■ Fragmento seleccionado

Wilson es relativamente pobre, pero es uruguayo. Tal vez, además, sea un uruguayo de otra época. Pasa mucha más horas en el diario que en su departamento de la calle Venezuela, casi avenida La Plata. Además de manejar el buffet durante todo el día, a la noche trabaja de sereno en el diario. Cuando volvemos de alguna cobertura más allá de la medianoche, solemos verlo en la recepción dormitando, casi siempre con un libro en la mano. Nunca falta un hijo de puta que lo zamarrea para asustarlo y él se despierta sobresaltado. 

Un día llega una inspección de rutina al diario y Wilson, que le teme a los rigores burocráticos y contables, entra en pánico. Se esconde en un cuchitril y después de un rato lo encuentra una compañera, acurrucado y en silencio. "¡Salí tranquilo, Wilson, que eran de la AFIP, no de bromatología". Pasan unos minutos y ya se lo ve enterito en el buffet ayudando a sus hijas, Natasha y Lara, con las tareas de la escuela. La madre de las nenas, Graciela, colabora en la preparación de las comidas mientras Wilson le explica un problema de matemática a Naty y le aconseja, para el futuro: "no sirve estudiar de memoria, hay que aprender a razonar".

■ Datos proporcionados
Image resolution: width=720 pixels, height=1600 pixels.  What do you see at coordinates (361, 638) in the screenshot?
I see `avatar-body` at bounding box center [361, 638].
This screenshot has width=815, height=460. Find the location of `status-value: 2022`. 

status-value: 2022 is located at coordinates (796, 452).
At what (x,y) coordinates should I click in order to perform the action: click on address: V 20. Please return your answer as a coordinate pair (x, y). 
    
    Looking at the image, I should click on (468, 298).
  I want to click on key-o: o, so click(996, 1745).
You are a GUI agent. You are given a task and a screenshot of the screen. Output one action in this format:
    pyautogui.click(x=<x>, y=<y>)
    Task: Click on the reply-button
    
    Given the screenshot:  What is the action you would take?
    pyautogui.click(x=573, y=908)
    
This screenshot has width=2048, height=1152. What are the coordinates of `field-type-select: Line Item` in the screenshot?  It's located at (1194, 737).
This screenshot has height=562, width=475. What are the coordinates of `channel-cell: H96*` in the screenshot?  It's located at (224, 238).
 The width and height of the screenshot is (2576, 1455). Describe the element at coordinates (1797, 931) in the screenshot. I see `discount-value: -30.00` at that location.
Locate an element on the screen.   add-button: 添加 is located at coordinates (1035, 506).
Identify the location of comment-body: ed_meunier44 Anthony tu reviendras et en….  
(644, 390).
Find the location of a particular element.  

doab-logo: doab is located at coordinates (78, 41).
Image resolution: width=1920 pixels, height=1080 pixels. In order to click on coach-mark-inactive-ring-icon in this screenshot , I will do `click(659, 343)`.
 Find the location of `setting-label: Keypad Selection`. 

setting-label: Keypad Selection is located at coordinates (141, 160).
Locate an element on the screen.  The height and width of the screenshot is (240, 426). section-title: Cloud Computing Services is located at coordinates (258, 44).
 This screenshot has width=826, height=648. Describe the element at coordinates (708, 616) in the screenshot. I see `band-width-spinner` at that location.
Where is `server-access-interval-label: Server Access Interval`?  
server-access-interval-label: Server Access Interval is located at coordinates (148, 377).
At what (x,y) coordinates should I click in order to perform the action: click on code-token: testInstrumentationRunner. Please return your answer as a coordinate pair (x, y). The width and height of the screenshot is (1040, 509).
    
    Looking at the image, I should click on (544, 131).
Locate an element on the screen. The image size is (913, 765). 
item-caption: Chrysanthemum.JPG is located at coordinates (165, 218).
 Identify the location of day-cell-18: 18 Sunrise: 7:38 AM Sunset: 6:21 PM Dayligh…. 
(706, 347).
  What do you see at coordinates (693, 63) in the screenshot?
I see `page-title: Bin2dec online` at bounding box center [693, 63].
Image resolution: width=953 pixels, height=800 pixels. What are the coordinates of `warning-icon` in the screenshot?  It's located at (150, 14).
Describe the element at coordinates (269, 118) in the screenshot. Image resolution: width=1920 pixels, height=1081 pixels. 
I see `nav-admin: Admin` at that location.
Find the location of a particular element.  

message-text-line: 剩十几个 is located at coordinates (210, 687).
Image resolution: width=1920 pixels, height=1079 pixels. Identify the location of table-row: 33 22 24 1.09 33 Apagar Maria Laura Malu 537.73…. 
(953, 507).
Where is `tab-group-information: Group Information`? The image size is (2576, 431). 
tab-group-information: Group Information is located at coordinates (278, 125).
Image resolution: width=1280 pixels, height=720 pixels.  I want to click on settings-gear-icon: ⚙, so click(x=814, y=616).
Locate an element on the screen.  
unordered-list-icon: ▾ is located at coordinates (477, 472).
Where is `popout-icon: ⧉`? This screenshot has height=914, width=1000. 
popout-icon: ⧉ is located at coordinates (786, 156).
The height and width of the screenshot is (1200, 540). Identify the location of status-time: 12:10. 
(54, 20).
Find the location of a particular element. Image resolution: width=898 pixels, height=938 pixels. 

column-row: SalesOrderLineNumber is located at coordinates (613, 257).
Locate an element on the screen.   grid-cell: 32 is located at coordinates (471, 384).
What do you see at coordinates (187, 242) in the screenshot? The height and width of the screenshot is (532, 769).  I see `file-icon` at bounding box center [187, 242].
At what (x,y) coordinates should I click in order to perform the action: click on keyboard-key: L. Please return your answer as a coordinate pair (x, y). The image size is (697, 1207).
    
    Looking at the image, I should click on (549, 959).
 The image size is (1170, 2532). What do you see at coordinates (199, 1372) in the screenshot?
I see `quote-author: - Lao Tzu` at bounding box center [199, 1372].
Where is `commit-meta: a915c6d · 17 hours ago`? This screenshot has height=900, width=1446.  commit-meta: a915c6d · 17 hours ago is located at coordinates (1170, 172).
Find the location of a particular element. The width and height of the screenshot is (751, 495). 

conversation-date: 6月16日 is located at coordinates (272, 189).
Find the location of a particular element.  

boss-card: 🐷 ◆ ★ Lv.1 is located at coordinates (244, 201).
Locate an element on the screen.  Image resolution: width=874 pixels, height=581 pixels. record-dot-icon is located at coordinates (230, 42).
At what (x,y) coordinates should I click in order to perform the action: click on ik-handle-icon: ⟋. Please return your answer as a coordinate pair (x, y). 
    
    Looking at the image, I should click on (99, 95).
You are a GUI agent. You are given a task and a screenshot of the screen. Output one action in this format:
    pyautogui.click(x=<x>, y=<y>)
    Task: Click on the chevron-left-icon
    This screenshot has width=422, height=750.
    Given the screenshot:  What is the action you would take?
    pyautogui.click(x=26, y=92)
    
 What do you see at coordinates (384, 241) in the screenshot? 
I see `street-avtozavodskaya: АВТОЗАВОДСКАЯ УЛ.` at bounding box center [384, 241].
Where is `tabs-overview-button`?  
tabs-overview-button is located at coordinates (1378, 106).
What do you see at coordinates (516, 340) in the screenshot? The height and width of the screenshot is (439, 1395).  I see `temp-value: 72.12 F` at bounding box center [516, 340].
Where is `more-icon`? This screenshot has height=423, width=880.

■ Lo que hará
1. Reescriba el fragmento sobre Wilson comenzando en "Wilson es relativamente" y terminando en "se despierta sobresaltado.", y sustituya "sereno" por "vigilante nocturno".
2. Prosiga la crónica sobre Wilson a partir del punto en que termina.
Las líneas no guardan relación con estas consignas.

■ Respuestas en orden
1.
Wilson es relativamente pobre, pero es uruguayo. Tal vez, además, sea un uruguayo de otra época. Pasa mucha más horas en el diario que en su departamento de la calle Venezuela, casi avenida La Plata. Además de manejar el buffet durante todo el día, a la noche trabaja de vigilante nocturno en el diario. Cuando volvemos de alguna cobertura más allá de la medianoche, solemos verlo en la recepción dormitando, casi siempre con un libro en la mano. Nunca falta un hijo de puta que lo zamarrea para asustarlo y él se despierta sobresaltado.

2.
Hay algo de la vida de WIlson, de su sacrificio, de su origen, que se nos escapa a nosotros, bohemios noctámbulos con ideas progresistas. Cuando comparte unos vasos de vino le cuenta su historia a los más amigos, pero sin victimizarse. Que se vino ya grande de Uruguay. Que allá había trabajado desde chico, haciendo de todo: llevando verduras en un carro a la feria de Las Piedras (departamento de Canelones), cargando bolsas de pescado en el puerto de Montevideo; lo habían criado unos italianos que tenían una viña casera en Villa Foresti, y a los 8 años le daban de desayunar vino patero en lugar de café con leche. Que terminó la secundaria en una escuela nocturna y empezó a estudiar veterinaria, pero dejó. 

Sabemos solo algunas cosas de Wilson, fragmentadas, con cierto aire de leyenda, pero como contrapartida intuimos que Wilson lo sabe todo de nosotros. Que nos mira y, sin juzgarnos, puede escanear nuestra rutina, percibir nuestros miedos profesionales en medio de un cierre, descubrir alguna vanidad que no alcanzamos a esconder. También en un diario de izquierda hay jerarquías, pero la relación que establece Wilson con nosotros parece atravesada por una extraña horizontalidad democrática: nos trata de la misma manera a todos, con una sencillez orgullosa, como si su frenteamplismo militante se expresara naturalmente en cada acto y en cada palabra.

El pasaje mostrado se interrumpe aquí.